Cinema and Landscape

Graeme Harper and Jonathan Rayner (eds),
Cinema and Landscape.
Bristol: Intellect, 2010
ISBN: 978-1-84150-309-7
US$25.00 (pb)
315pp
(Review copy supplied by Intellect)

Presumably anyone interested in reading Cinema and Landscape, an anthology of eighteen essays edited by Graeme Harper and Jonathan Rayner, is interested in considering landscape and cinema in tandem in order to practice a reading strategy that will reveal something of a film or films’ aesthetics and ideological meaning. However, it would be difficult to extract a useful strategy from this collection, although a few contributors provide material for inductively working out what some of the principles of such a reading strategy would be. On the face of it, the essays do not seem to have been written to any particular brief apart from length (a dozen pages each, give or take a few) and a vague direction to talk about landscape and films from a particular country.

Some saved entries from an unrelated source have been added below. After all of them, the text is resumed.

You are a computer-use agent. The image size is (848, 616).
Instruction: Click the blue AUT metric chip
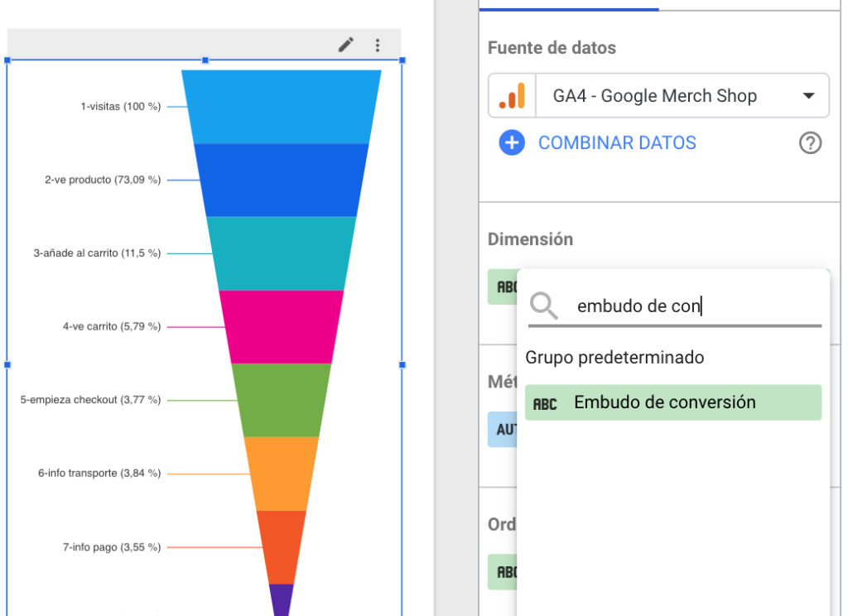click(502, 430)
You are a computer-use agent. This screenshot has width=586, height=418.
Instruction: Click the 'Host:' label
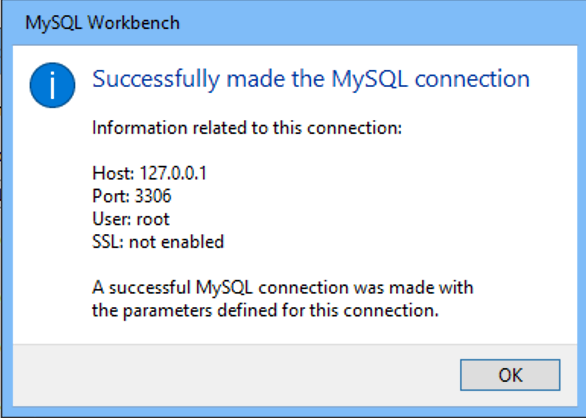[113, 173]
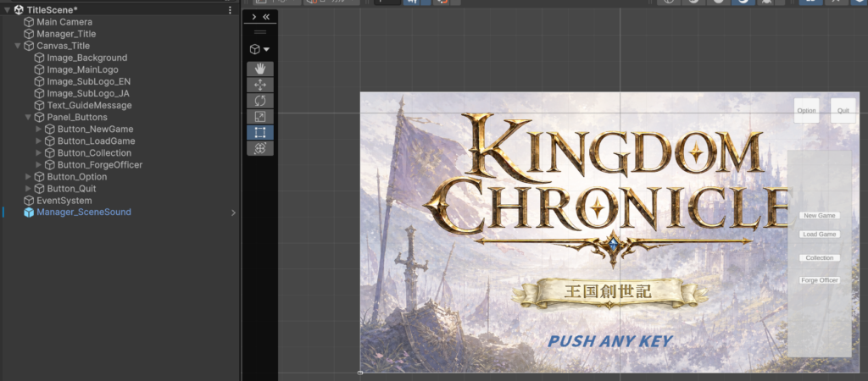Activate the Rect tool

point(260,132)
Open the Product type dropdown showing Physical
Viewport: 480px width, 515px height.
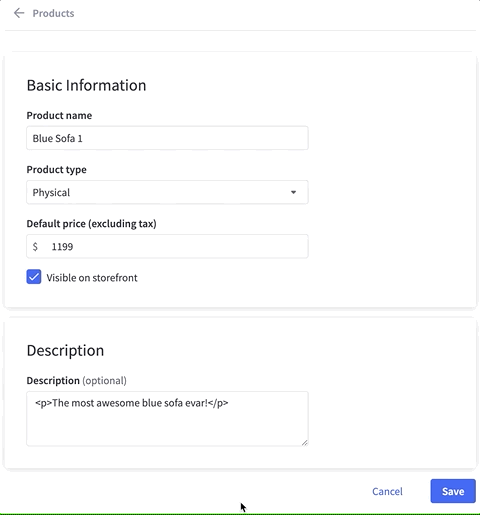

That the individual essays deal primarily with individual national cinemas lends some commonality to the collection, since most authors provide a summary history of the cinema in question. The essays range from Russia to Canada, with stops in places such as Zimbabwe and Cuba along the way, reflecting, apparently, the primary interests of the contributors – who include subject specialists such as Marvin D’Lugo (Spain), Martin McLoone (Ireland), Sue Harper (Britain), and Susan Hayward (France) – rather than any theorizing about the significance of landscape in these particular cinemas or cinema in general. Many of the essays reasonably restrict their scope by focusing on genres or directors or time periods. Perhaps cleverly, the US appears represented by a chapter on “Science Fiction/Fantasy Films” – which are perhaps not so cleverly “equated to fairy tales” (p. 283). There is, quite simply, a haphazard quality to the collection.

Unfortunately, Cinema and Landscape begins with two stultifying chapters meant to set the scene that might cause less persistent readers to give up before getting to the more interesting chapters about national cinemas. While the editors’ introduction is thought provoking, it would have functioned better as an afterword rather than as a foreword, especially if it had worked inductively with the insights to be gleaned from the individual contributions to provide a more synthesized approach to the general subject. For example, it would be up to the editors to point to the similarity between Soviet/Russian and New Zealand cinemas, insofar as the taming of wild virgin territory is part of the national narrative in both countries, according to the chapters on those cinemas. The editors, however, seem to have taken a very laissez-faire attitude to their task.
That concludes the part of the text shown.